Let ABC be a triangle and D and E be two points on side AB such that AD = BE. If $DP\parallel BC$ and $EQ\parallel AC$, then prove that $PQ\parallel AB$.

Answer 1

Hint: Let’s recall the theorem of basic proportionality, also known as Thales theorem. The theorem states that, if a line is drawn parallel to one side of the triangle intersecting the other two sides, then the line cuts the sides of a triangle in the same ratio. Here, ABC is a triangle with two points D and E on side AB. Given that, $DP\parallel BC$ and $EQ\parallel AC$. Therefore, by theorem of basic proportionality, $\dfrac{{AD}}{{DB}} = \dfrac{{AP}}{{PC}}$ and $\dfrac{{BE}}{{EA}} = \dfrac{{BQ}}{{QC}}$. Now, AD = BE , given. Therefore equate these relations and proceed.

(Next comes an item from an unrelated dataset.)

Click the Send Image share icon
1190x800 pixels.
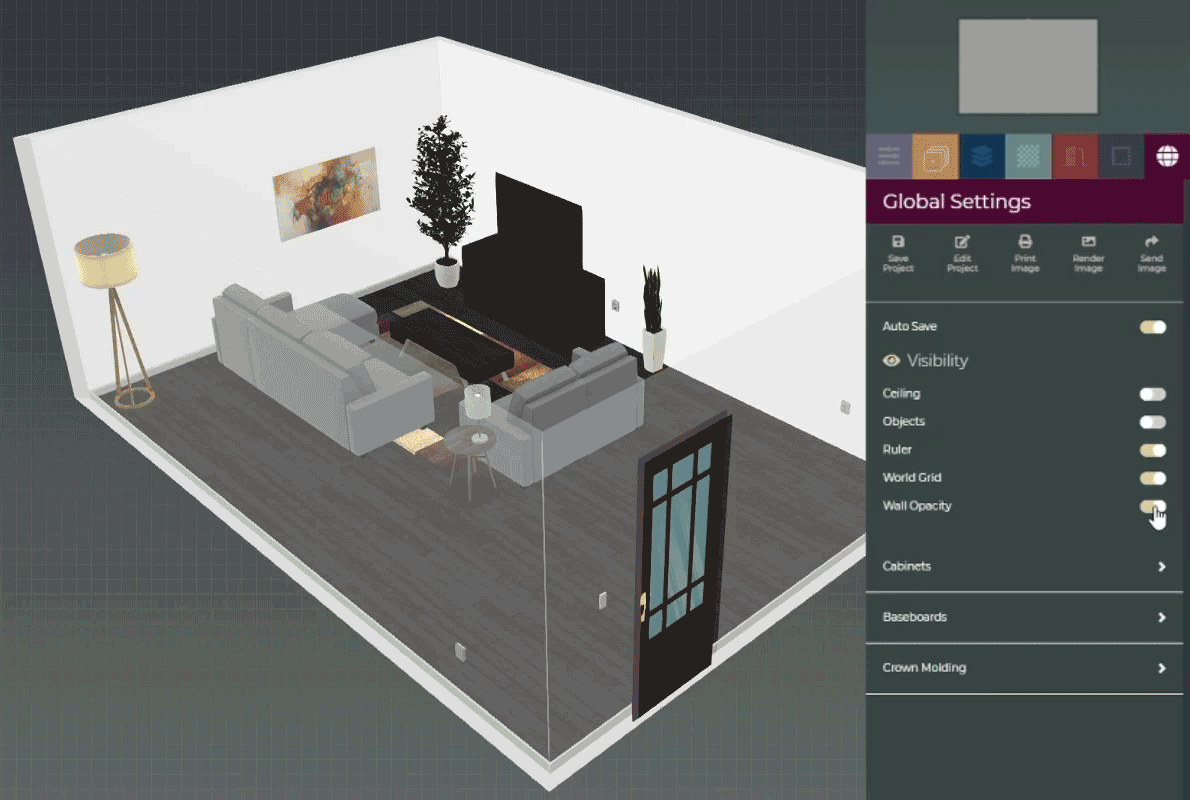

Complete step-by-step solution:
Let us recall the theorem of basic proportionality, also known as Thales theorem. The theorem states that, if a line is drawn parallel to one side of the triangle intersecting the other two sides, then the line cuts the sides of a triangle in the same ratio.

Now, given that ABC is a triangle with two points D and E on side AB.
Also, $DP\parallel BC$
Therefore, by theorem of basic proportionality, we have $\dfrac{{AD}}{{DB}} = \dfrac{{AP}}{{PC}}$ ……….…(1)
Again, $EQ\parallel AC$
Therefore, $\dfrac{{BE}}{{EA}} = \dfrac{{BQ}}{{QC}}$ ……….…(2)
Now, AD = BE , given.
$\Rightarrow$ AD + DE = BE + DE
$\Rightarrow$ EA = BD
Now, substituting AD with BE and BD with EA in equation (1), we get
 $\dfrac{{AD}}{{DB}} = \dfrac{{BE}}{{EA}} = \dfrac{{AP}}{{PC}} = \dfrac{{BQ}}{{QC}}$
$\Rightarrow$ $\dfrac{{AP}}{{PC}} = \dfrac{{BQ}}{{QC}}$
$\Rightarrow$ P and Q divide the sides of the triangle ABC in the same ratio.

Therefore, by the converse of the theorem of basic proportionality, we have $PQ\parallel AB$.

Note: The theorem of basic proportionality is also known as Thales theorem. The theorem states that, if a line is drawn parallel to one side of the triangle intersecting the other two sides, then the line cuts the sides of a triangle in the same ratio.